At the same time, the Trustworthy Language Model also sends variations of the original query to each of the DBRX models, swapping in words that have the same meaning. Again, if the responses to synonymous queries are similar, it will contribute to a higher score. “We mess with them in different ways to get different outputs and see if they agree,” says Northcutt.

The tool can also get multiple models to bounce responses off one another: “It’s like, ‘Here’s my answer—what do you think?’ ‘Well, here’s mine—what do you think?’ And you let them talk.” These interactions are monitored and measured and fed into the score as well.

Nick McKenna, a computer scientist at Microsoft Research in Cambridge, UK, who works on large language models for code generation, is optimistic that the approach could be useful. But he doubts it will be perfect. “One of the pitfalls we see in model hallucinations is that they can creep in very subtly,” he says.

In a range of tests across different large language models, Cleanlab shows that its trustworthiness scores correlate well with the accuracy of those models’ responses. In other words, scores close to 1 line up with correct responses, and scores close to 0 line up with incorrect ones. In another test, they also found that using the Trustworthy Language Model with GPT-4 produced more reliable responses than using GPT-4 by itself.

Large language models generate text by predicting the most likely next word in a sequence. In future versions of its tool, Cleanlab plans to make its scores even more accurate by drawing on the probabilities that a model used to make those predictions. It also wants to access the numerical values that models assign to each word in their vocabulary, which they use to calculate those probabilities. This level of detail is provided by certain platforms, such as Amazon’s Bedrock, that businesses can use to run large language models.

Cleanlab has tested its approach on data provided by Berkeley Research Group.

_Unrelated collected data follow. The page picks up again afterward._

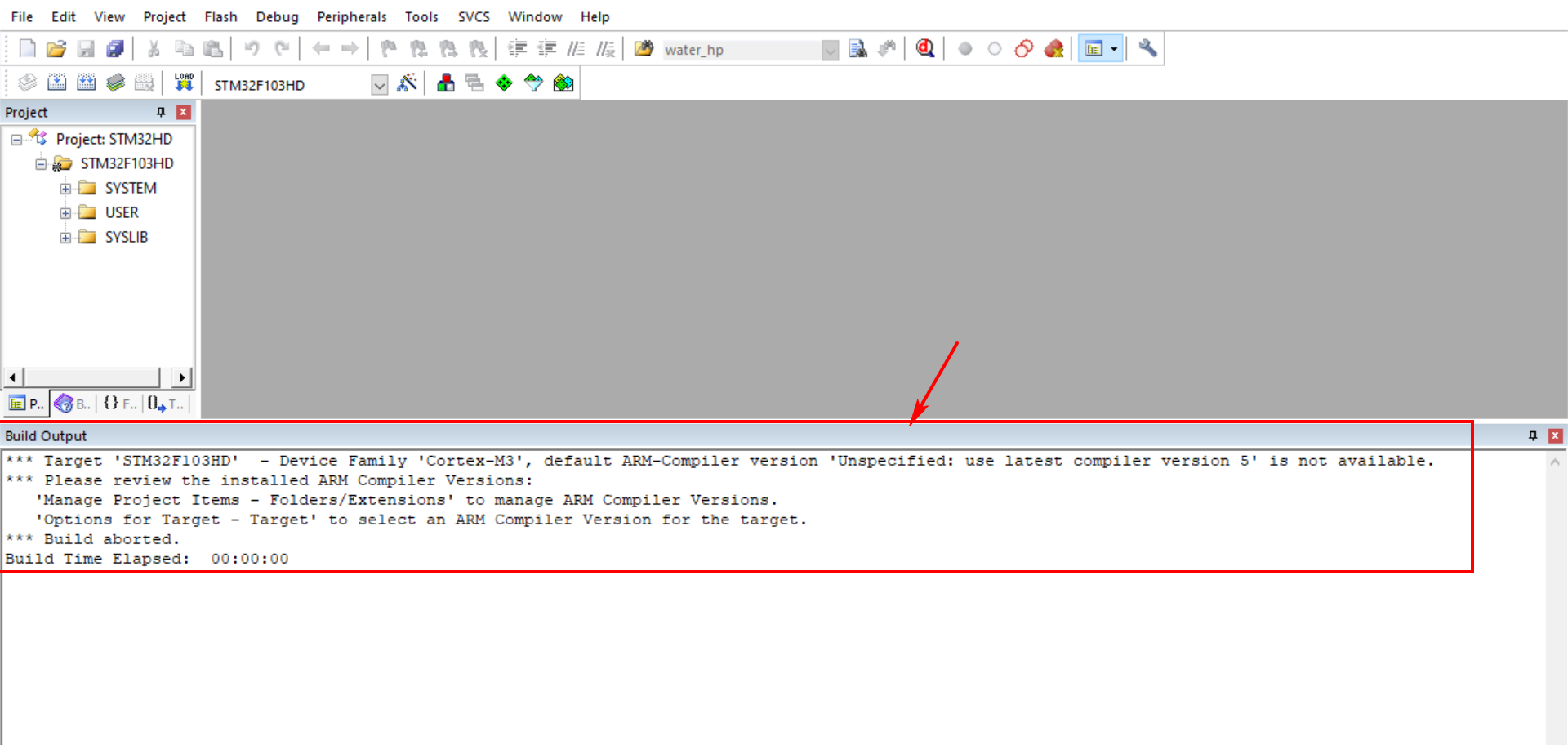This screenshot has height=745, width=1568.
Task: Pin the Project panel
Action: click(x=161, y=112)
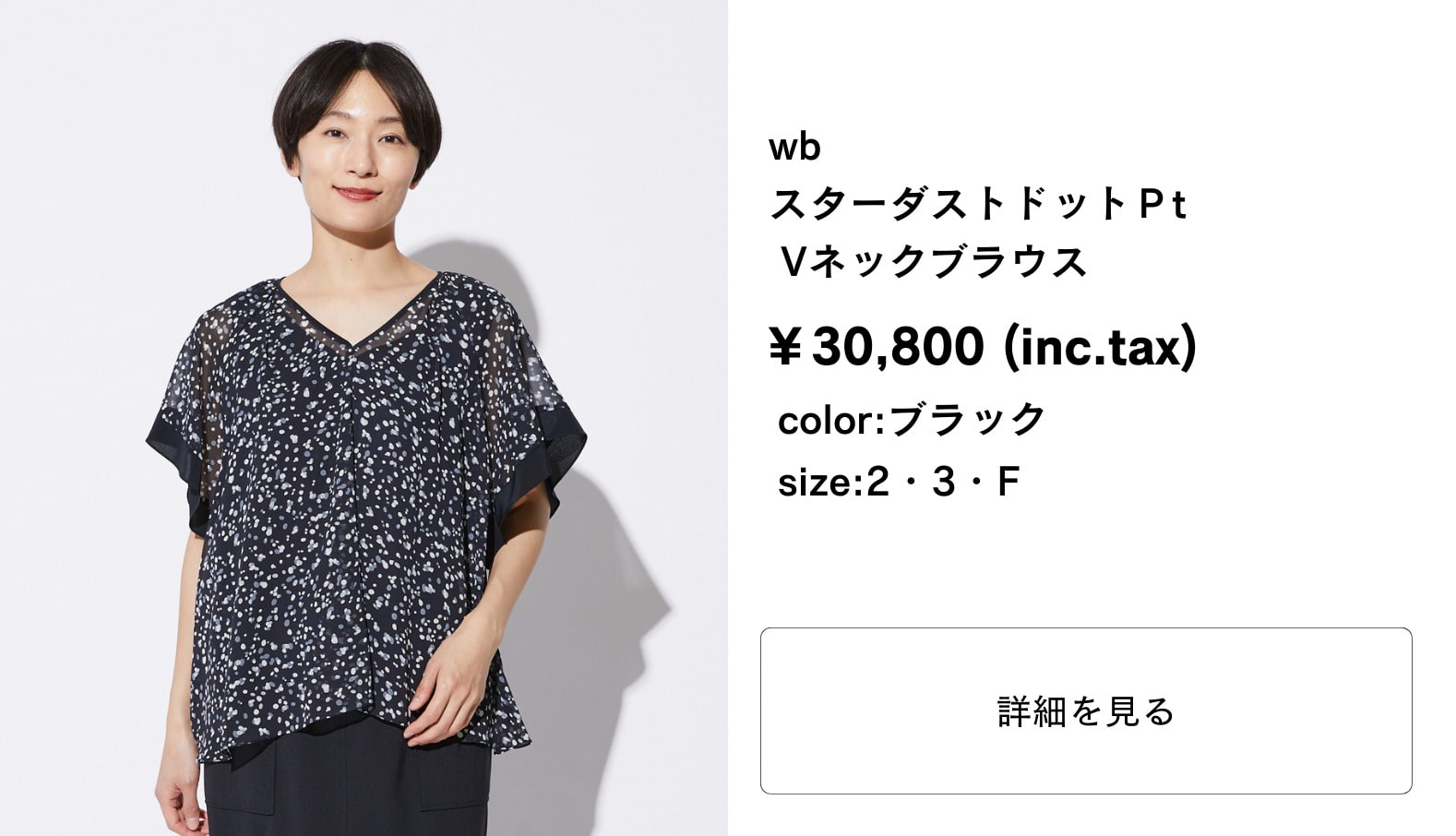Image resolution: width=1456 pixels, height=836 pixels.
Task: Click the (inc.tax) label beside the price
Action: pos(1098,347)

The firm needed to search for references to health-care compliance problems in tens of thousands of corporate documents. Doing this by hand can take skilled staff weeks. By checking the documents using the Trustworthy Language Model, Berkeley Research Group was able to see which documents the chatbot was least confident about and check only those. It reduced the workload by around 80%, says Northcutt.

In another test, Cleanlab worked with a large bank (Northcutt would not name it but says it is a competitor to Goldman Sachs). Similar to Berkeley Research Group, the bank needed to search for references to insurance claims in around 100,000 documents. Again, the Trustworthy Language Model reduced the number of documents that needed to be hand-checked by more than half.

Running each query multiple times through multiple models takes longer and costs a lot more than the typical back-and-forth with a single chatbot. But Cleanlab is pitching the Trustworthy Language Model as a premium service to automate high-stakes tasks that would have been off limits to large language models in the past. The idea is not for it to replace existing chatbots but to do the work of human experts. If the tool can slash the amount of time that you need to employ skilled economists or lawyers at $2,000 an hour, the costs will be worth it, says Northcutt.

In the long run, Northcutt hopes that by reducing the uncertainty around chatbots’ responses, his tech will unlock the promise of large language models to a wider range of users. “The hallucination thing is not a large-language-model problem,” he says. “It’s an uncertainty problem.”